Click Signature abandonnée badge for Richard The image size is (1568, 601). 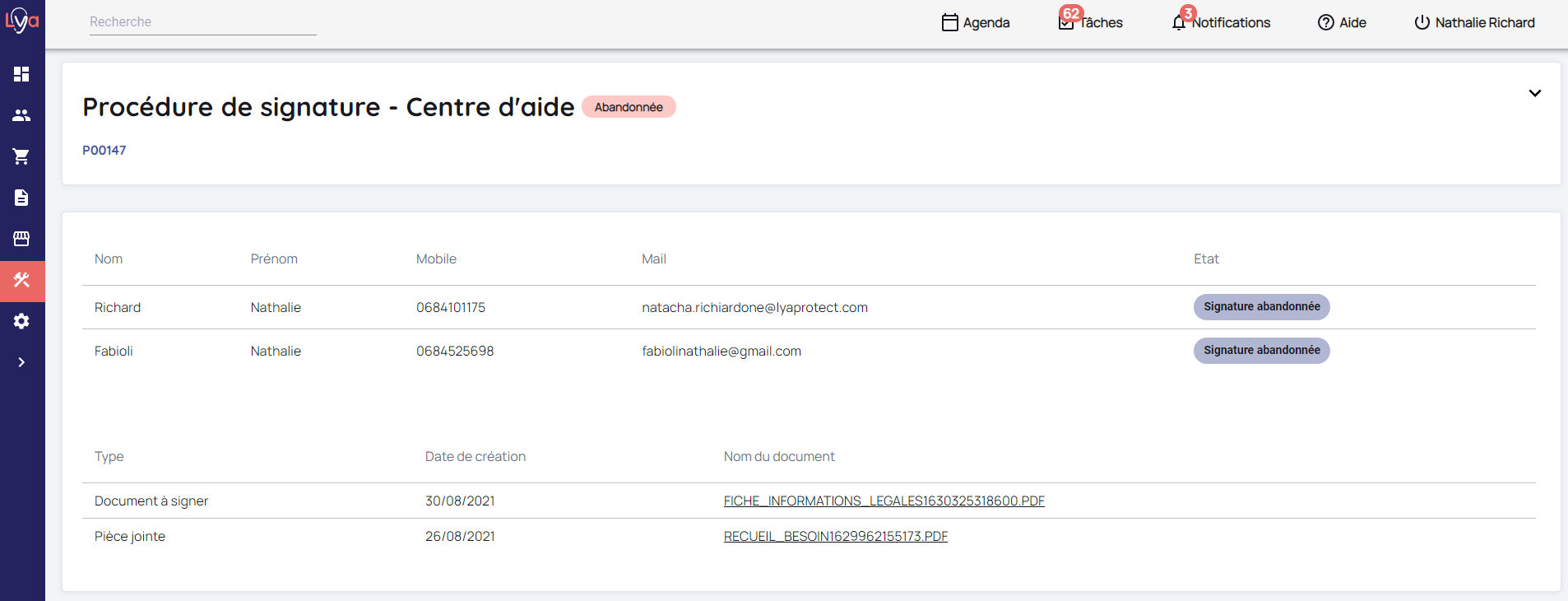(1261, 307)
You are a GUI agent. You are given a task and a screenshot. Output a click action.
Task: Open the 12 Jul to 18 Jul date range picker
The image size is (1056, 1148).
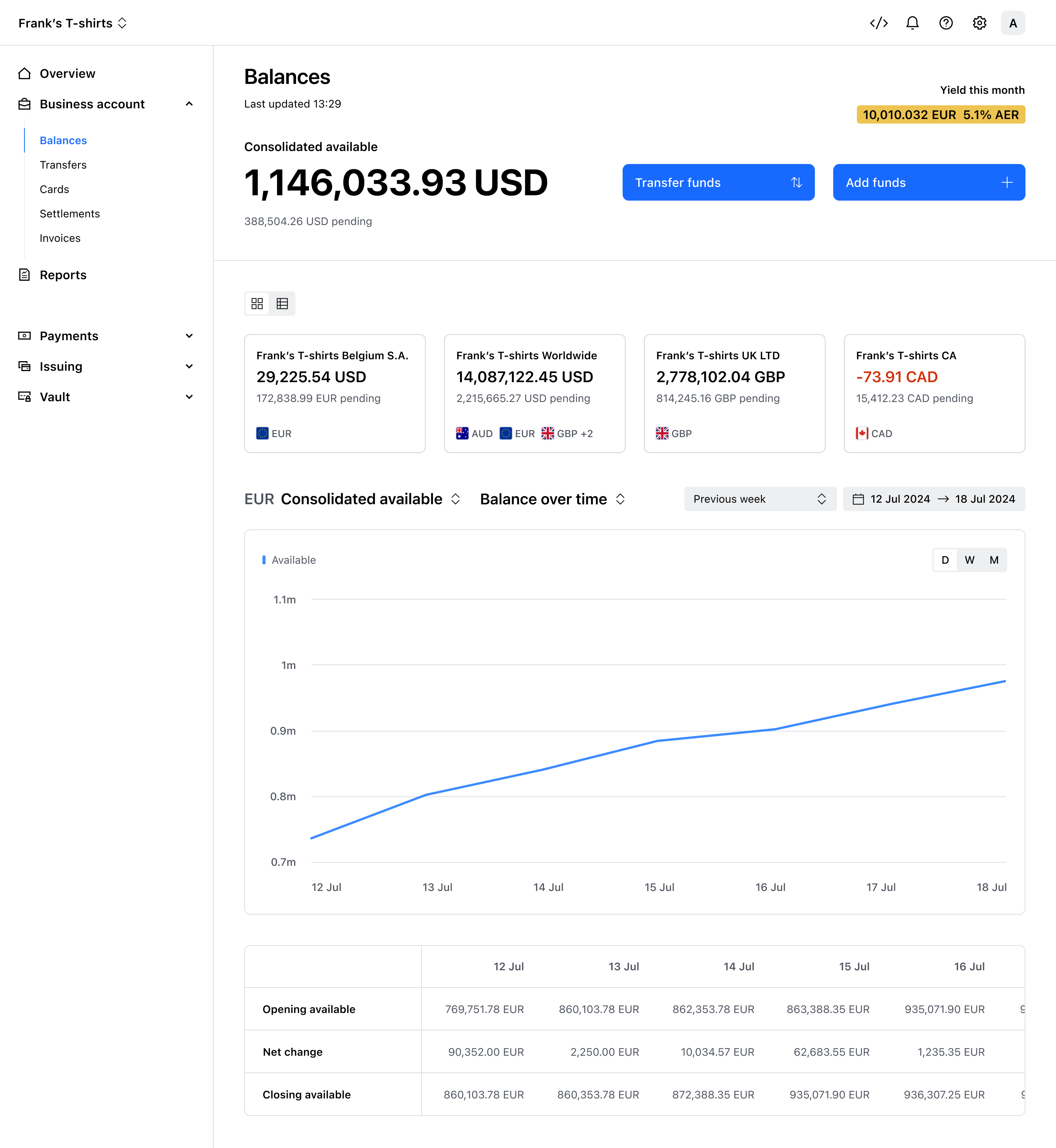pyautogui.click(x=934, y=498)
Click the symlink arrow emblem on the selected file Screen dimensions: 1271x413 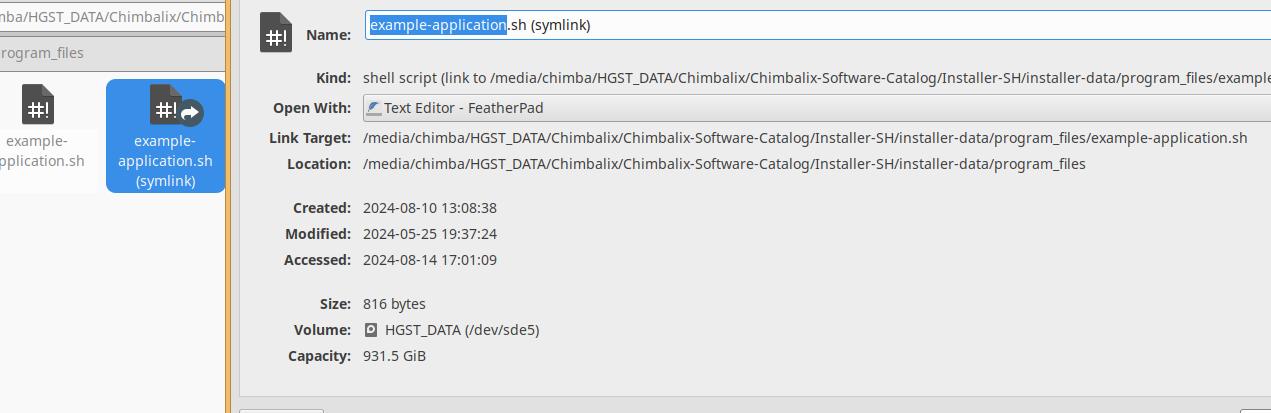pyautogui.click(x=190, y=113)
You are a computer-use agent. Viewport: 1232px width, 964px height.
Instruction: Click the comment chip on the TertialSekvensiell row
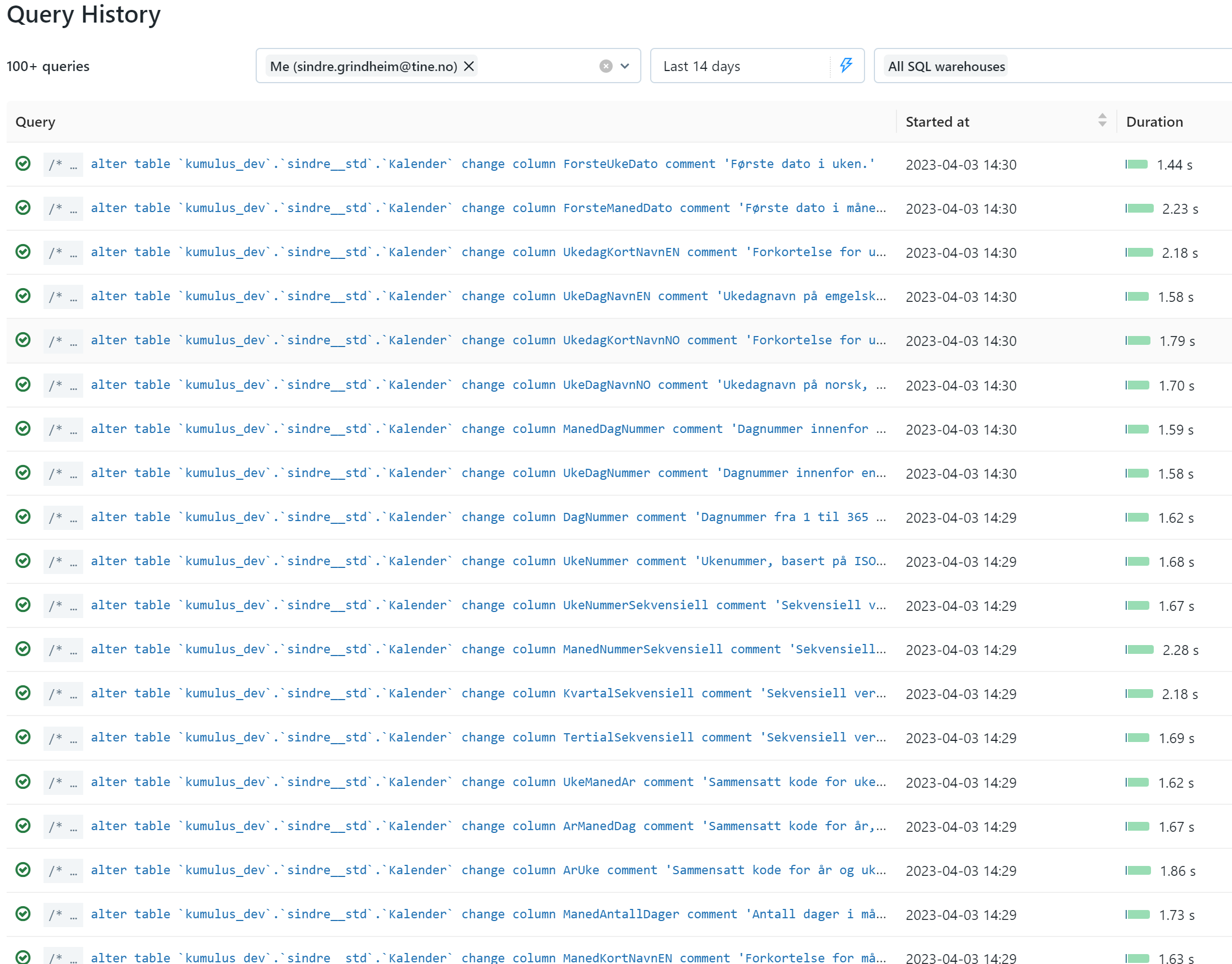[63, 738]
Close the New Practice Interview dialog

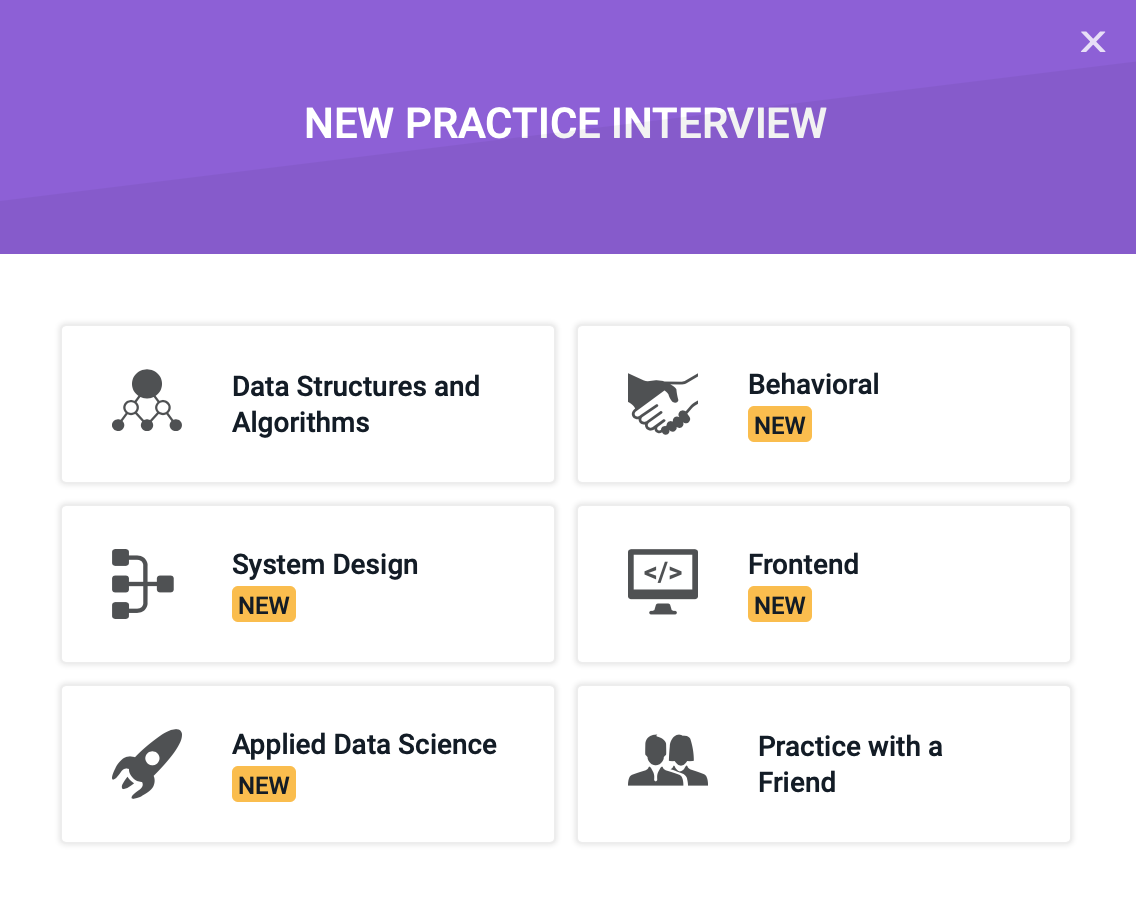pyautogui.click(x=1093, y=42)
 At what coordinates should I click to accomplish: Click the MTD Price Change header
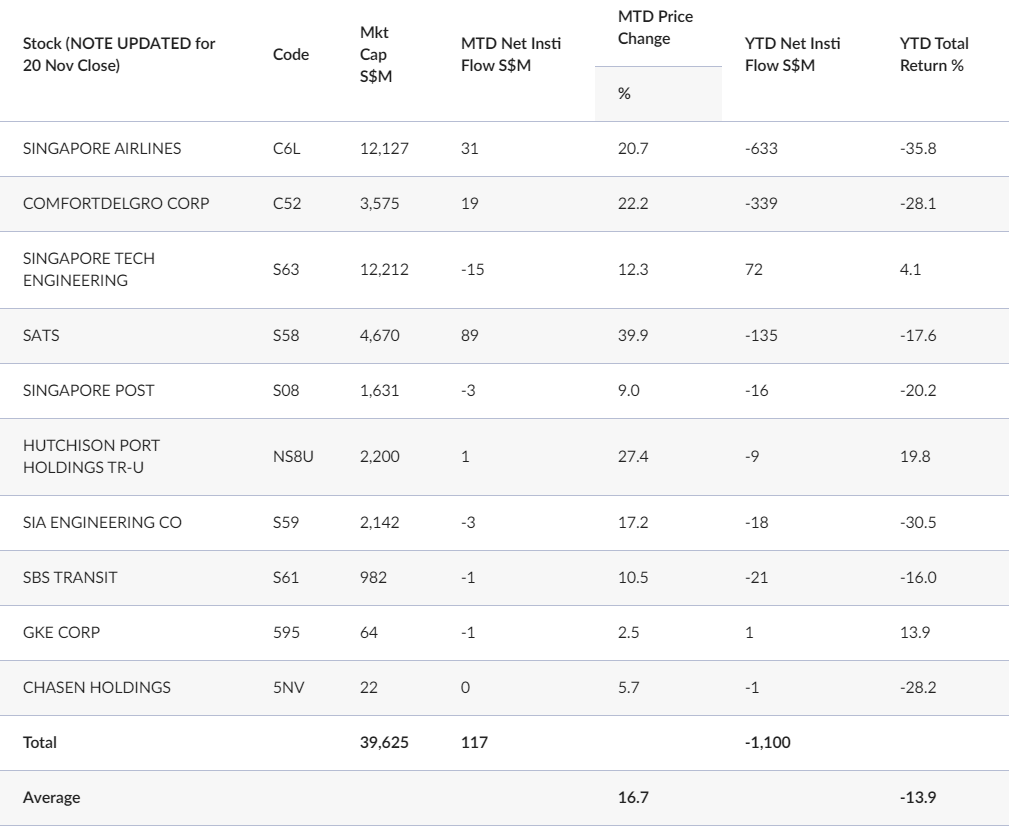click(x=656, y=30)
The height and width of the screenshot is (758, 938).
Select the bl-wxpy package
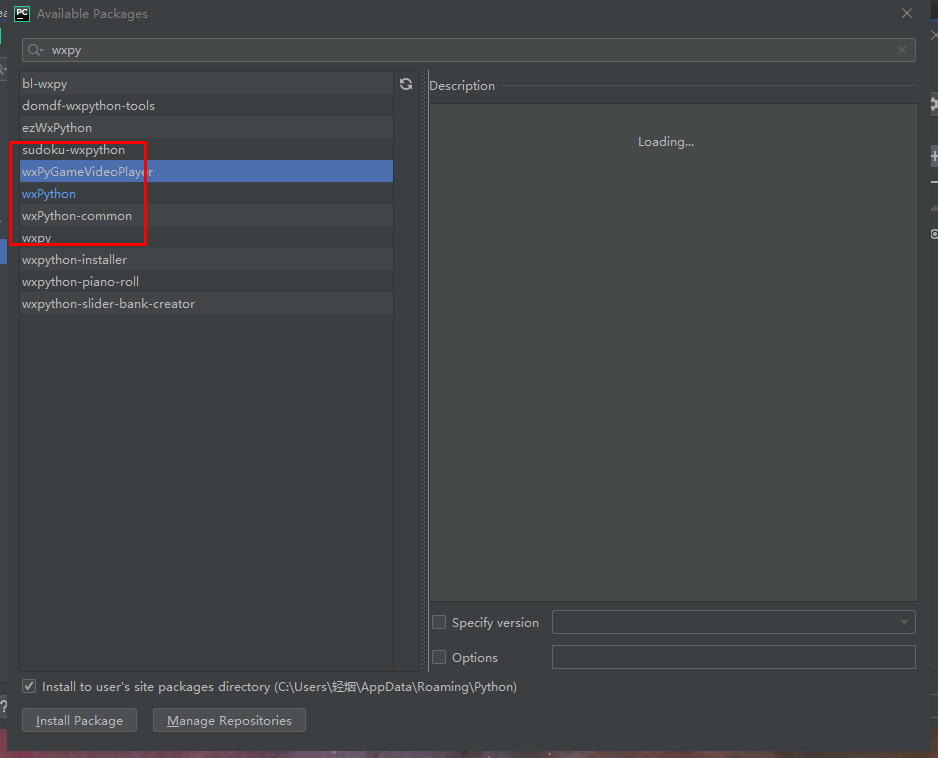(x=45, y=84)
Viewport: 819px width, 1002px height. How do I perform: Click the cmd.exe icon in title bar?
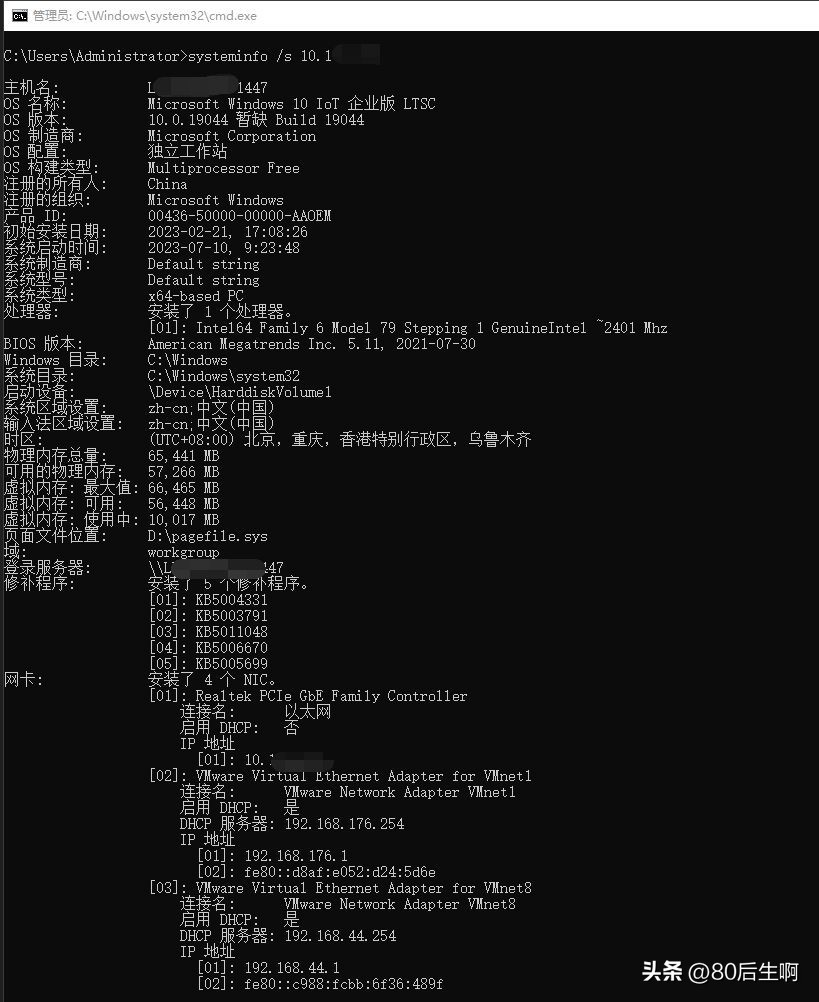[20, 15]
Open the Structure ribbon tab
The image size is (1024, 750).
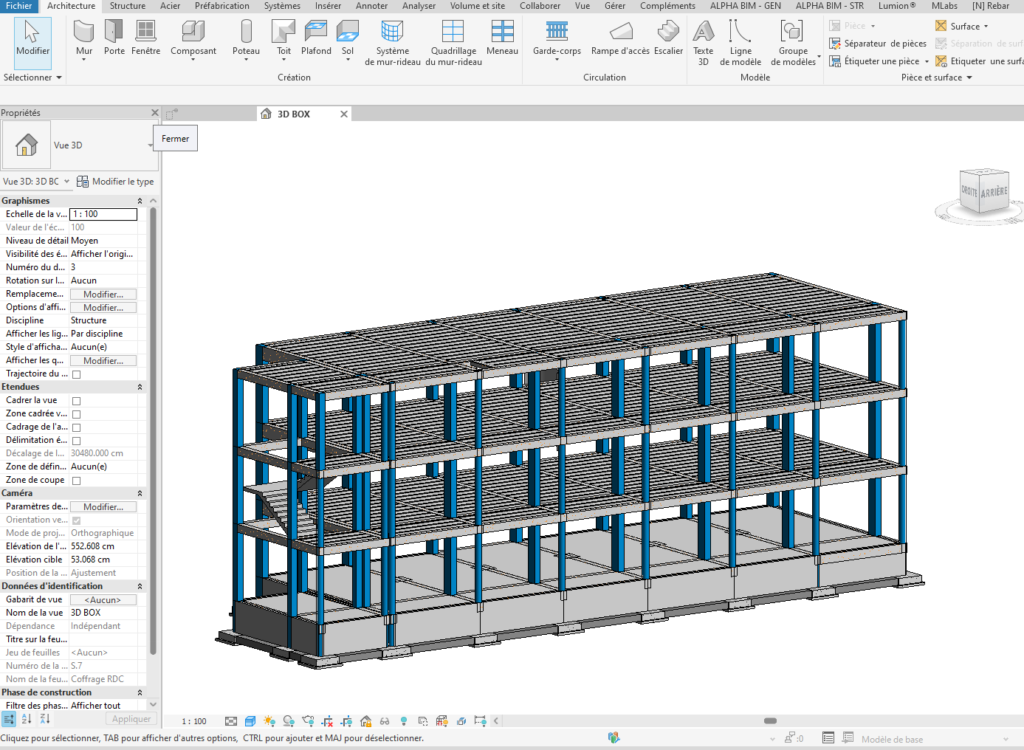coord(127,6)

- _Work to be completed_
Reproduce word for word the records from the line containing "At what coordinates" through the end of the records, leaving the pictures out.

- _Output for this exercise_
 At what coordinates should I click to accomplish: Click the MTD Price Change header
click(x=656, y=30)
The height and width of the screenshot is (758, 938).
Select the bl-wxpy package
(x=45, y=84)
Viewport: 819px width, 1002px height. How do I perform: Click the cmd.exe icon in title bar?
[20, 15]
Open the Structure ribbon tab
The image size is (1024, 750).
coord(127,6)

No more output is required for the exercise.